• Activity
Once you reach the line containing "Instruction: Expand the" in the data below, restate each line word for word up to and including the one containing "Task: Click the plus add icon in sidebar".
-*-
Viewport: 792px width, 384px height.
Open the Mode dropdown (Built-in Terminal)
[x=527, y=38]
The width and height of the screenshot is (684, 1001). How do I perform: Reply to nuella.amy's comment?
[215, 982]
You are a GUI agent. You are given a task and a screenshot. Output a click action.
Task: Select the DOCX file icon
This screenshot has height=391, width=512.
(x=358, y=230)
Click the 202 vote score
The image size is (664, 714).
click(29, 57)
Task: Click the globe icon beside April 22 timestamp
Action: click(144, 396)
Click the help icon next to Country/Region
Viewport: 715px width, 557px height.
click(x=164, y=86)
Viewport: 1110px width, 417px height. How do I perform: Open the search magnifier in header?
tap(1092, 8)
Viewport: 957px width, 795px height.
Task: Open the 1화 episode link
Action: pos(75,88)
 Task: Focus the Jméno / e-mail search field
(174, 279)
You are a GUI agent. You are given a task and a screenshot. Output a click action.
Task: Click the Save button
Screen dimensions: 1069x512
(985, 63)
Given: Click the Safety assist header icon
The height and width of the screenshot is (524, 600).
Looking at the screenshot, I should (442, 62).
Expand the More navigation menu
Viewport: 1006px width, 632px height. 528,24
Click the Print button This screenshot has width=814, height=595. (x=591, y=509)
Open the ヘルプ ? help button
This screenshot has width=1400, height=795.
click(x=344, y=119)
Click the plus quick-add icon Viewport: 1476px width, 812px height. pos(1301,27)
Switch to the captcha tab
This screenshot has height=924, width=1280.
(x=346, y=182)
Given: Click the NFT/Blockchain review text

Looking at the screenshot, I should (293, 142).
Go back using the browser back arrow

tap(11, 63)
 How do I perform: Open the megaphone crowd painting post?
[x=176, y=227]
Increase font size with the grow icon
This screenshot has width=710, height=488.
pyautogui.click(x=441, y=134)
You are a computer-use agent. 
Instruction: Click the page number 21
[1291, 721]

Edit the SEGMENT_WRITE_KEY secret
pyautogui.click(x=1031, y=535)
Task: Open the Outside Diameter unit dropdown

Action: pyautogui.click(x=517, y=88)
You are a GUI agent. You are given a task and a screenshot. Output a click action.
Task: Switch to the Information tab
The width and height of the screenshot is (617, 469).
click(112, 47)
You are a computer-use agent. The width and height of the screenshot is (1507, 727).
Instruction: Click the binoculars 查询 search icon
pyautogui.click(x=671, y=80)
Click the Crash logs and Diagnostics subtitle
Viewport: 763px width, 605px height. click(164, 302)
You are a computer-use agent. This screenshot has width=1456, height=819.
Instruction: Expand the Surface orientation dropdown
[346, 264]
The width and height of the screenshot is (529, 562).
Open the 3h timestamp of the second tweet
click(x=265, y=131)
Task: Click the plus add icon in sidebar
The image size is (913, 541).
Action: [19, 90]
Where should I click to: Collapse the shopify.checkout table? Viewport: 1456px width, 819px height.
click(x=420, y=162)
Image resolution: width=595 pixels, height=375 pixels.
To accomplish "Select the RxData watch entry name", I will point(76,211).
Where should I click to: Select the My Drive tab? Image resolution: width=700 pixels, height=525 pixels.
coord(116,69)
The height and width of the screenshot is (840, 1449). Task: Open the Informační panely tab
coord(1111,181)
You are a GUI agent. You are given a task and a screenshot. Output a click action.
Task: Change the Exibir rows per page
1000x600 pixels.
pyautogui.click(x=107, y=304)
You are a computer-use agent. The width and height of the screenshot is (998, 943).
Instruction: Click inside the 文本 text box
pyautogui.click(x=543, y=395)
-*-
• Output
Instruction: Expand the Surface orientation dropdown
[346, 264]
The width and height of the screenshot is (529, 562).
Open the 3h timestamp of the second tweet
click(x=265, y=131)
Task: Click the plus add icon in sidebar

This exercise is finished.